In this Castle Barfield version of Romeo and Juliet the parody would have been impossible without the aid and intervention of some sort of Friar Laurence. He was a notability of those parts in those days, and he was known as the Dudley Devil. In these enlightened times he would have been dealt with as a rogue and vagabond, and, not to bear too hardly upon an historical personage, whom there is nobody (even with all our wealth of historical charity-mongers) to whitewash, he deserved richly in his own day the treatment he would have experienced in ours. He discovered stolen property—when his confederates aided him; he put the eye on people obnoxious to his clients, for a consideration; he overlooked milch cows, and they yielded blood; he went about in the guise of a great gray tom-cat. It was historically true in my childhood—though, like other things, it may have ceased to be historically true since then—that it was in this disguise of the great gray tom-cat that he met his death. He was fired at by a farmer, the wounded cat crawled into the wizard's cottage, and the demon restored to human form was found dying later on with a gun-shot charge in his ribs. There were people alive a dozen—nay, half a dozen—years ago, who knew these things, to whom it was blasphemous to dispute them.

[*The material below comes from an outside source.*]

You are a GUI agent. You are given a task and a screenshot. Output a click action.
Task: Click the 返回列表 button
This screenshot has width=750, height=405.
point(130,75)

The demon's earthly name was Rufus Smith, and he lived 'by Dudley Wood side, where the wind blows cold,' as the local ballad puts it His mother had dealt in the black art before him, and was ducked to death in the Severn by the bridge in the ancient town of Bewdley. He was a lean man, with a look of surly fear. It is likely enough that he half expected some of his invocations to come true one fine day or other, with consequences painful to himselt The old notions are dying out fast, but it used to be said in that region that when a man talked to himself he was talking with the universal enemy. Rufus and his mother were great chatterers in solitude, and what possible companion could they have but one?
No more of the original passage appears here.